Honestly, when I work from home, I watch TV all day. Not literally -- I mostly read HN and other sites, do personal email, do household tasks, walk the dogs, do a load of laundry. I still get my work done, to a "meets expectations" level, which takes me a few hours, normally right after lunch, and that's good enough for me.
I start work around 6:00 AM and frequently am still at it at 8:00 PM. I've always been a top performer, but I still worry I'm not productive enough and that I'll get laid off. I still prefer this arrangement to going to the office.
This used to be me until I burned out for the second time about 4 years ago.
Got a new job and now for the most part I "work" from 9 - 5 but in reality a solid 3 hours of that is just surfing the web. Still get good reviews but I'm not on the verge of collapse so thats pretty good. I just genuinely don't care so much anymore and its worked wonders for my outlook on life.
>I still worry I'm not productive enough and that I'll get laid off
that's the neat part; you get laid off anyway. Layoffs are rarely actually about keeping the most productive people on board. If they want your wing of work to be marked as a redundancy, there's not much you can do from a purely productive standpoint.
And supposedly, layoffs aren’t legally allowed to be performance or merit-based! You’re supposed to lay off only for eliminating a position. When projects are shut down, that’s a natural one, but when it’s a X% cut of all engineering staff, for instance, it’s meant to be almost random, on paper at least. Of course in real life nobody would lay off the absolute most genius 10x developer, but nobody’s supposed to be laid off because they’re slackers. If they’re slackers that should be a separate issue and a PIP.
>>And supposedly, layoffs aren’t legally allowed to be performance or merit-based!
Where is that? Even in the EU where employee protections are very strong you can absolutely let go of someone because of poor performance, you just have to do the whole dance of giving them enough warnings, then a PIP, then you can terminate their employment as they are failing their contractual duties. It's not super simple but it is legal and it does happen.
A layoff is a reduction in force, ie we need to lower headcount by 10% so bring me 10 names at this 100 person company. Firing someone for performance/attitude/don't-like-you-anymore reasons isn't a layoff.
I don't think that's right. I know as a fact that when Facebook did their layoffs here in UK they got rid of their lowest performing employees, going through the proper multi-month process, but at the end of the day they got rid of a large percentage of their staff purely based on merit/performance. I literally don't see how that's not a layoff.

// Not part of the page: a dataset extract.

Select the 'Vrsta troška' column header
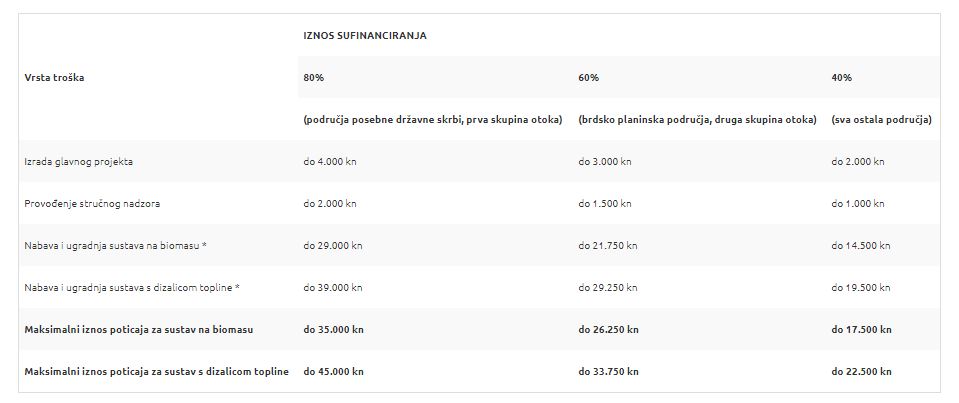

Much as many people here have a deep abiding dislike for executives, that's probably a pretty typical lifestyle for successful executives at a large company (or a startup) to which you can probably add months of every year on the road.
The people two rungs up the ladder from me in my consulting job work like this, if not more so.
They all have families and are PTA presidents and things so def not absentee parents or spouses. Some people just have a seemingly unending source of energy and ambition.